What this means is that cryptocurrency miners that were eligible for this subsidy were paying only 2.8% of what would be charged had they paid normal taxes on electricity.

Reasons for Cessation of Subsidies

Lars Haltbrekken, the Norwegian parliamentary representative from the Socialist Left Party (SV) strongly advocated removing the tax subsidies for cryptocurrency mining rigs.

Haltbrekken stated that the country could not carry on providing such huge tax incentives to Bitcoin, the “most dirty” form of cryptographic output. He continued, saying that cryptocurrency mining required too much energy and also produced large amount of greenhouse gas emissions across the world.

Reactions from the Industry

ICT Norway, the domestic industry interest group, has condemned the Norwegian government’s actions. ICT’s chief economist, Roger Schjerva issued a strong statement against what the government has done.

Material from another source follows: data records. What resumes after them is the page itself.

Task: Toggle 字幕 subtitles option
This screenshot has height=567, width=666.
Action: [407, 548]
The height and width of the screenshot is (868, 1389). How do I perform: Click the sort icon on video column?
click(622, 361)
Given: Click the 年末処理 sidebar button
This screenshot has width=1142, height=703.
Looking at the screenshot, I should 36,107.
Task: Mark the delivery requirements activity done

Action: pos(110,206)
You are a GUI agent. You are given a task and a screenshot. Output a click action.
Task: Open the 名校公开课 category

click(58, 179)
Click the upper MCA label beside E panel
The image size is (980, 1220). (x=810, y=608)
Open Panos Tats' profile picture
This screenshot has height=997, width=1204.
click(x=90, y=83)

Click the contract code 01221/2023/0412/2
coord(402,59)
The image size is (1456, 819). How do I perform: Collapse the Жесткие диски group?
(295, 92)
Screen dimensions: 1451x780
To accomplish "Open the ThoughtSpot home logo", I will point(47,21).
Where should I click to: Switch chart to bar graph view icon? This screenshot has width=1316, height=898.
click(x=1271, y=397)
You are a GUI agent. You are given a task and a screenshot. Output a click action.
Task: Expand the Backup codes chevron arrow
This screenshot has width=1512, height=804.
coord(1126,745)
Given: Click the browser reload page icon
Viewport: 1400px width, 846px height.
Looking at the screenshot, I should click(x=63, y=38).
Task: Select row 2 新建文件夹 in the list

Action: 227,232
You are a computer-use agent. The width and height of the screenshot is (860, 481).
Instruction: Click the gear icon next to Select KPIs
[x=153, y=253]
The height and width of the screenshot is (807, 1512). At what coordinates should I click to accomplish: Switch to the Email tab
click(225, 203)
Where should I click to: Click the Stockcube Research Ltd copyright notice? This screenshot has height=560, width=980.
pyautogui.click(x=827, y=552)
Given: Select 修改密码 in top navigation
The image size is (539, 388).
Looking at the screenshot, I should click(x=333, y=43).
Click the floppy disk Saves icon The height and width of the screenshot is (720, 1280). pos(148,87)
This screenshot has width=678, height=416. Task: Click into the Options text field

He stated that this decision by the Norwegian government to change conditions without discussion, consultation or even dialogue was shocking. He also said that Norway had long enjoyed the reputation of being politically stable and had predictable policy frameworks.

Interestingly enough, some within the Blockchain industry agree with the move. The Chief Executive of Norway’s Blockchain advisory group Blockchangers, Jon Ramvi reportedly said that less crypto mining in the country would reduce energy prices for other companies and residents. What this meant, he said, was that they would be able to reap the benefits of cheaper electricity rather than giving it away to cryptocurrency miners.

Ramvi further clarified that more crypto miners did not mean that Bitcoin became faster or any easier to scale. The only function that these miners were performing was to secure the BTC network, but, he said, the network had been secure for over a year. Thus, the need for so much mining was gone.